WORK REQUIRED: Show every line below where "image" appears.

SUPPLIED RECORDS:
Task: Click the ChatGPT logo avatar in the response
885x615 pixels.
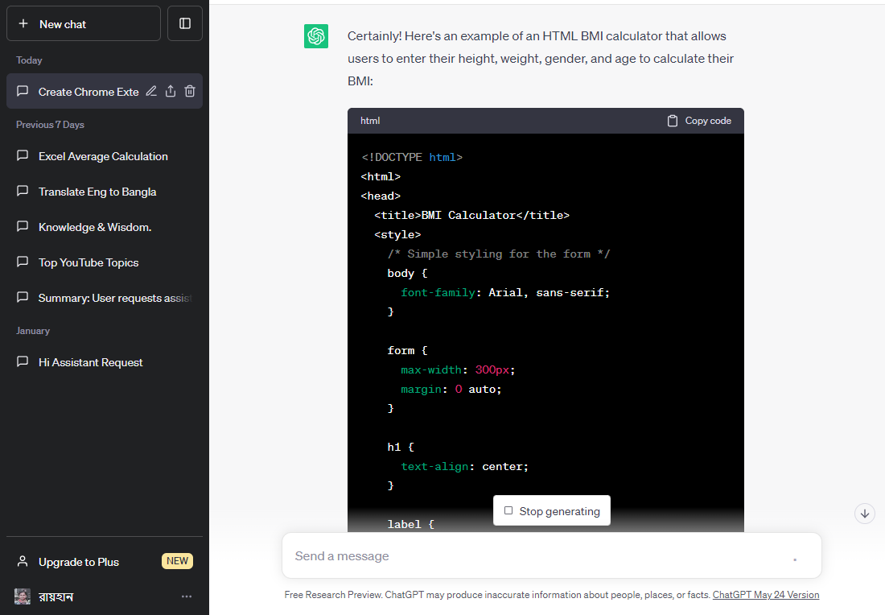Action: click(315, 36)
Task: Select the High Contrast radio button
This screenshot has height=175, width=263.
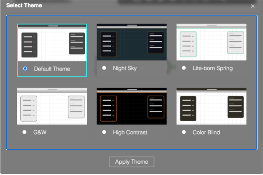Action: coord(104,132)

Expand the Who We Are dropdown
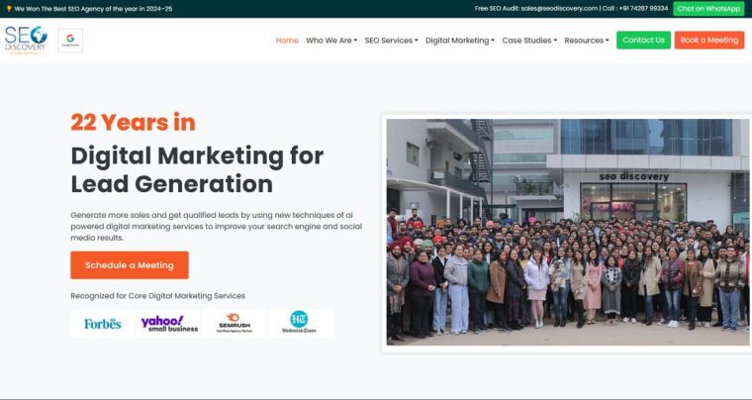(331, 41)
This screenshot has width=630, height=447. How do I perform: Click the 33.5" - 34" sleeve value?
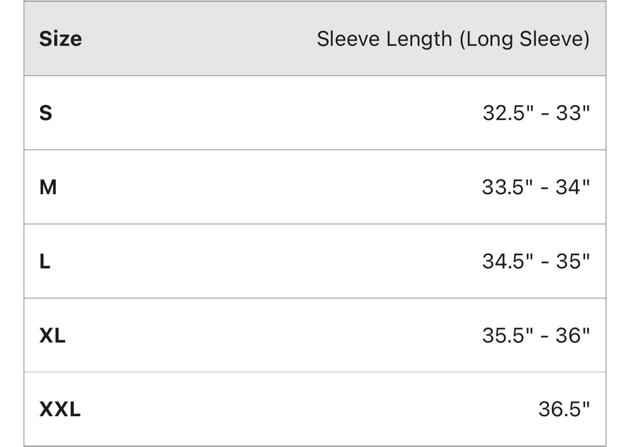536,187
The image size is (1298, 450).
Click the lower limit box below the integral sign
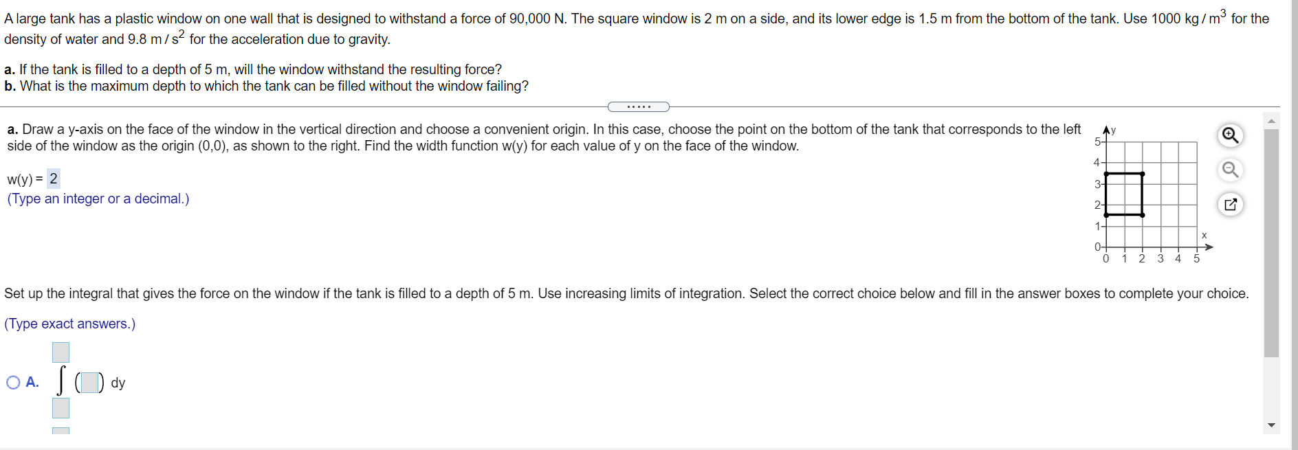(x=61, y=407)
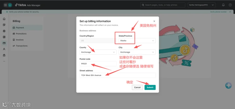
Task: Go to home icon in left sidebar
Action: [4, 19]
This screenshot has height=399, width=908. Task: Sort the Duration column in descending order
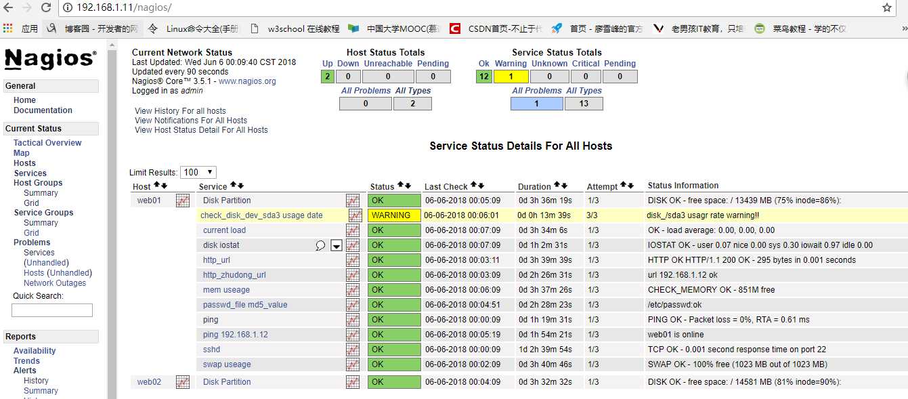(x=564, y=185)
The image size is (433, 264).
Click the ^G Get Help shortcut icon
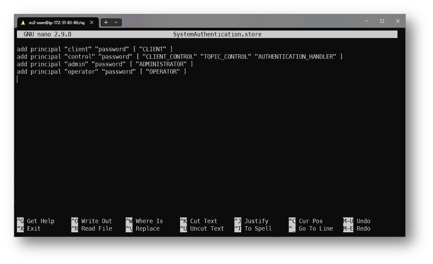(20, 221)
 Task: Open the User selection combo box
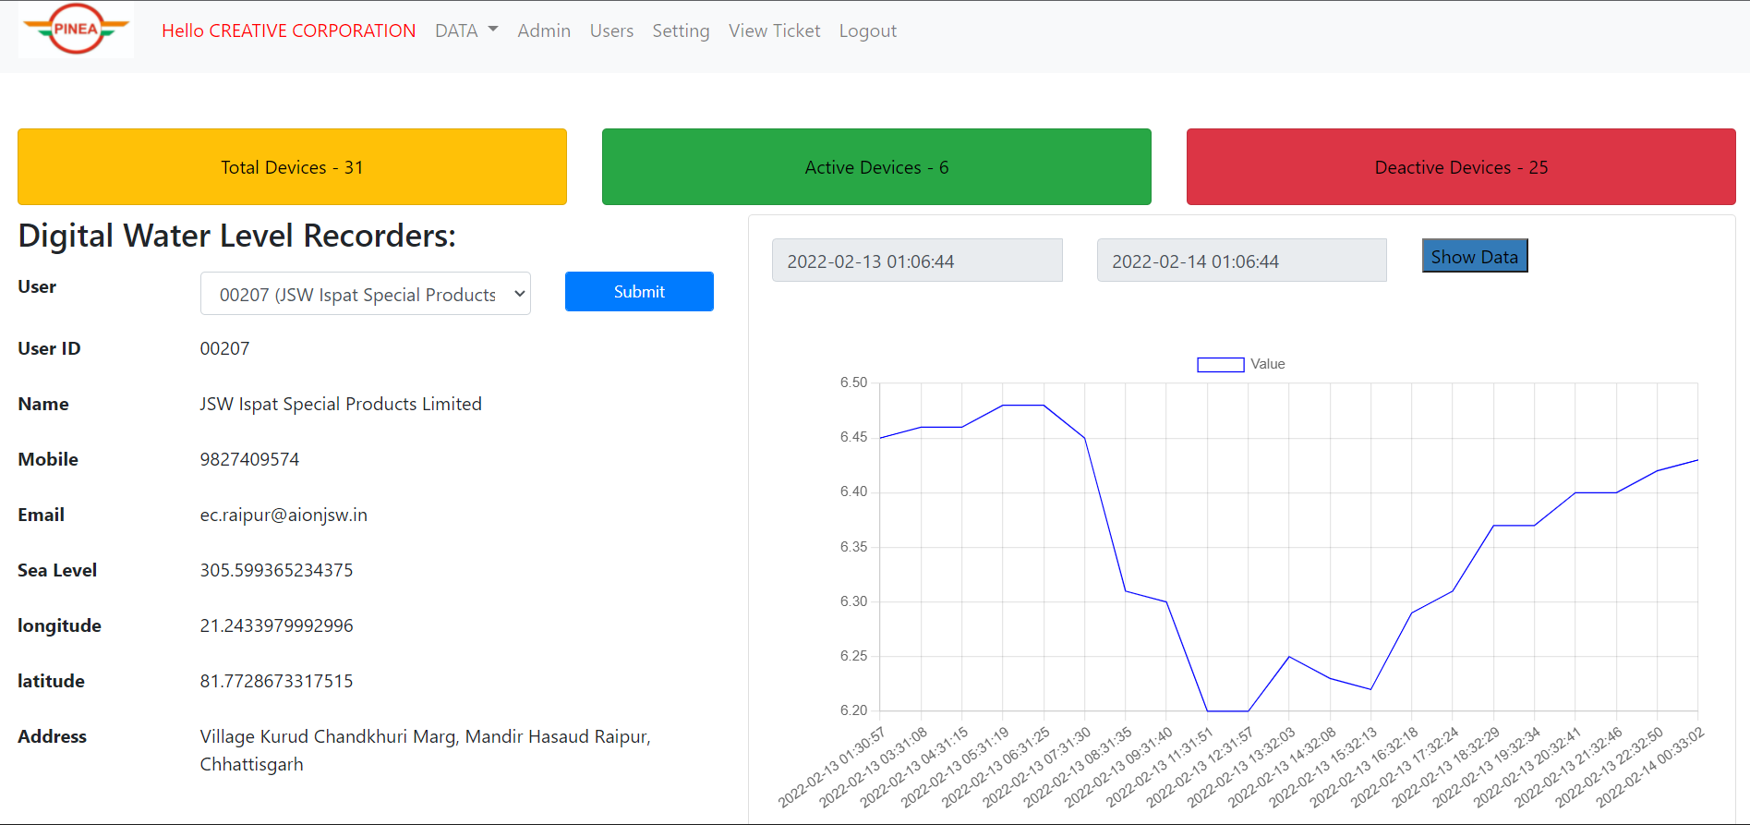[365, 294]
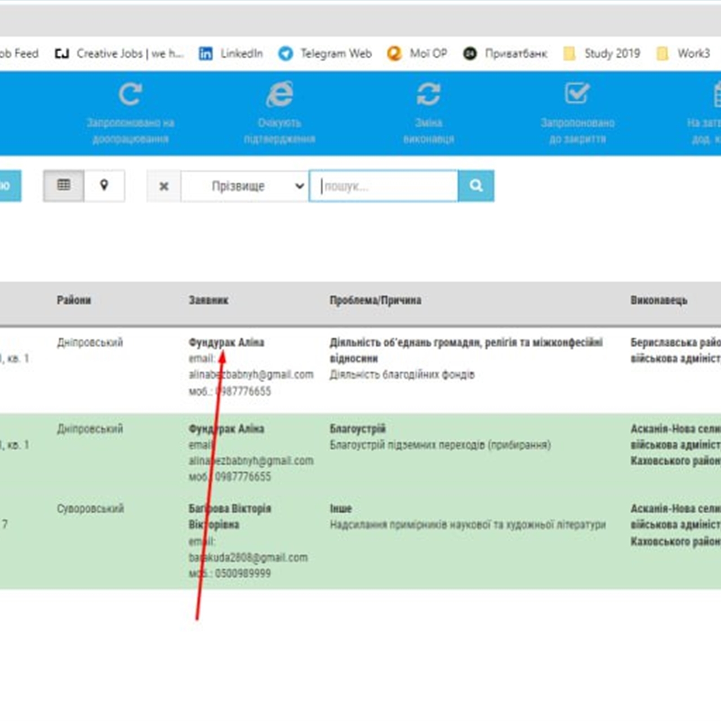Open Telegram Web bookmark
The height and width of the screenshot is (721, 721).
[x=326, y=54]
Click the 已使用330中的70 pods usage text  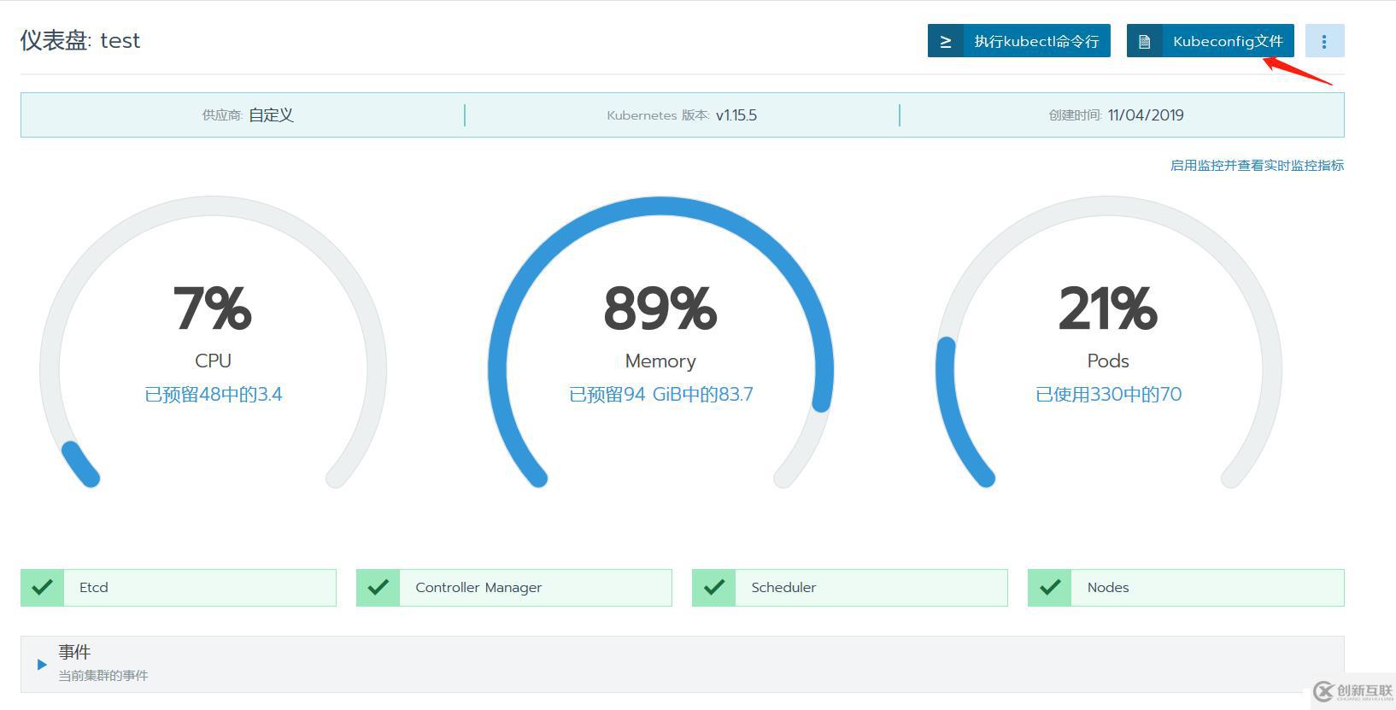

SOLUTION TO THIS EXERCISE:
The image size is (1298, 450).
The image size is (433, 264).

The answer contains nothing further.